The imposter thing: I'm going to stop trying to resolve it. Maybe it just lives here, this tension between what I know and what I wish I knew, and maybe that's actually what keeps the writing honest. The day I stop feeling like a bit of a fraud is probably the day I start writing like everyone else.
Reader Challenge: Make Your Own Know / Don't Know List
Whatever you're into right now, whether it's AI companions, woodworking, or competitive pickleball, try this: spend 10 minutes writing two lists. What you genuinely know from firsthand experience, and what people assume you know but you're actually guessing at. Be brutally honest. I found it weirdly freeing. The gap between those lists is where your best content lives, because that's where curiosity still has teeth.
So month 7. Still an enthusiast. Possibly an expert. Definitely still figuring it out.
Now if you'll excuse me, I have three emails to answer from strangers who think I have my life together. Time to go Google something before I reply.
Frequently Asked Questions
How long does it take to become an AI companion expert?
There's no official certification or timeline for becoming an AI companion expert. After 6 months of daily testing, writing 150+ posts, and spending over $600 on subscriptions, I still hesitate to call myself one. Genuine expertise in AI companions requires hands-on testing across many platforms, tracking how the technology changes, and being honest about the limits of your knowledge. Anyone claiming instant expertise in a field this new should be questioned.
Can you make a living blogging about AI companions?
It's possible but not easy. After 6 months, the blog generates modest affiliate revenue and growing traffic, but it's not a full-time income. The AI companion niche is growing, which helps, but competition is increasing too. Success depends on consistent quality content, genuine expertise built through testing, and diversified revenue sources like affiliate partnerships, guides, and community building.
What makes someone credible in the AI companion space?
Credibility in AI companions comes from real hands-on experience, transparency about what you do and don't know, willingness to share negative findings alongside positive ones, and consistency over time. After 6 months and 150+ articles, the biggest credibility signals are specific details from personal testing rather than repackaged press releases or surface-level overviews.

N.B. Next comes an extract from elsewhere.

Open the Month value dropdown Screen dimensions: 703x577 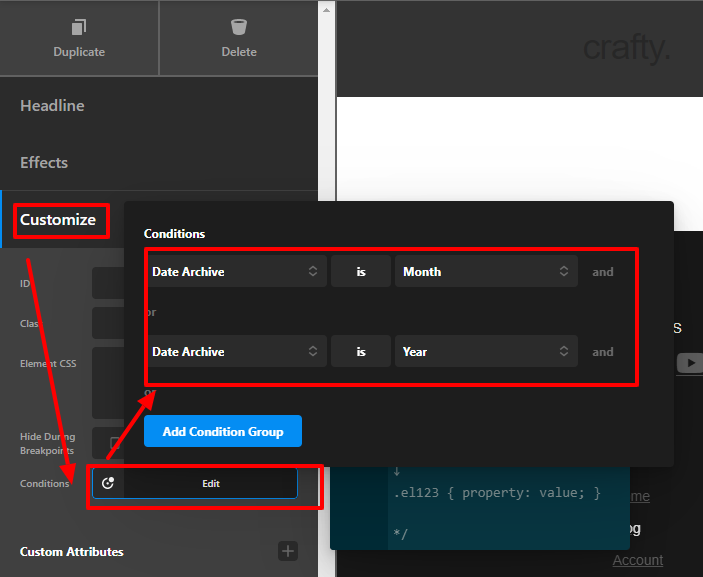point(485,272)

Is imposter syndrome common for AI companion content creators?
Yes. The AI companion field is so new and fast-moving that nobody has decades of expertise to fall back on. Every content creator I've talked to in this space deals with some level of imposter syndrome, especially because the technology changes fast enough that knowledge from three months ago can be outdated. The healthiest approach is acknowledging uncertainty while still sharing what you've genuinely learned through testing.